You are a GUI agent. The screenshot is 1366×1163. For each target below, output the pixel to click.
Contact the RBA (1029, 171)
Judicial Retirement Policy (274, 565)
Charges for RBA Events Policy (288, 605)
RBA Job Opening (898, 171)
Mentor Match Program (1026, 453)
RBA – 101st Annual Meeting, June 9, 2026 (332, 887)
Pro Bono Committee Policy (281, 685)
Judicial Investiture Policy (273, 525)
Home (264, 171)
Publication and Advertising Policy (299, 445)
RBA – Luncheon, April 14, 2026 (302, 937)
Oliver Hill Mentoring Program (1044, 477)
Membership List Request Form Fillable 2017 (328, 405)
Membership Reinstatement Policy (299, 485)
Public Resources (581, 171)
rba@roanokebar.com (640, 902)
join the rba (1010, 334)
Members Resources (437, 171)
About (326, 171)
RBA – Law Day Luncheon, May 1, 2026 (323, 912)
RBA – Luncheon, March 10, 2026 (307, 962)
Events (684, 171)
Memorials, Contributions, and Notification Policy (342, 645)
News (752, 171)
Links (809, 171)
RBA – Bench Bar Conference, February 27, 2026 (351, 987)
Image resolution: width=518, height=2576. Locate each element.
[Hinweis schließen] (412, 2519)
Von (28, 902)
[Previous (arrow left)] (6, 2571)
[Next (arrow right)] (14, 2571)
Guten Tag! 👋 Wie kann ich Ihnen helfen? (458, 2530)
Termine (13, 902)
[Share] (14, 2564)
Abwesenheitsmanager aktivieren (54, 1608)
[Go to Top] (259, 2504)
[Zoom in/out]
----------
#### [PROBLEM TO WORK ON]
What is asked for is an exact copy of the lines above from the one containing "About (326, 171)" through the one containing "Termine (13, 902)", and only those.

#### [SOLUTION TO THIS PROBLEM]
About (326, 171)
RBA – Law Day Luncheon, May 1, 2026 (323, 912)
RBA – Luncheon, March 10, 2026 (307, 962)
Events (684, 171)
Memorials, Contributions, and Notification Policy (342, 645)
News (752, 171)
Links (809, 171)
RBA – Bench Bar Conference, February 27, 2026 (351, 987)
Image resolution: width=518, height=2576. Locate each element.
[Hinweis schließen] (412, 2519)
Von (28, 902)
[Previous (arrow left)] (6, 2571)
[Next (arrow right)] (14, 2571)
Guten Tag! 👋 Wie kann ich Ihnen helfen? (458, 2530)
Termine (13, 902)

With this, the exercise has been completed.